PARIS - Exoskeletons helping the paralysed to walk, tiny maggot-inspired devices gnawing at brain tumours, machines working tirelessly as hospital helpers: in many respects, the future of medicine is already here.
Experts say that, at the experimental level, human skills are already being enhanced or replaced by robots and other hi-tech substitutes - and these may become commonplace just a few years from now.
"If one had spoken of this 10 years ago, people would have said it's science fiction. Today, it is a reality," French ophthalmologist Gerard Dupeyron said of one of the most advanced technologies helping people today - the bionic eye.
Some recent advances:
Last year, scientists at the University of Maryland School of Medicine in Baltimore said they had developed a creepy-crawly device inspired by the humble maggot that zaps tumours with electricity and sucks up the debris.
The finger-like prototype has multiple joints allowing it to move in several directions, according to a press release from the National Institute of Biomedical Imaging and Bioengineering, which funded the work.
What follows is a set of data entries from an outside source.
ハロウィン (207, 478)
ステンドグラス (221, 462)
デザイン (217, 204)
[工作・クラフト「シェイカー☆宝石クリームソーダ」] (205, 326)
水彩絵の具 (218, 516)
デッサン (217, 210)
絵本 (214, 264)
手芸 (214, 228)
The idea for the tiny neurosurgical robot was born from the difficulty doctors have to reach many types of deep-seated tumours in the brain.
Researchers were testing the safety of the device in pigs and human cadavers.
Inspired by crab pincers, scientists in Singapore created a tiny robot which can access a person's stomach via the throat to cut up tumours using miniature claws.
One robotic arm holds the tumour while the other slices away, according to the Nanyang Technological University (NTU), which took part in the research.
The procedure, that could take as little as 20 minutes, may one day eliminate the need for surgery, which can take hours.
The Master and Slave Transluminal Endoscopic Robot (MASTER) has been tested successfully in patients, according to the NTU.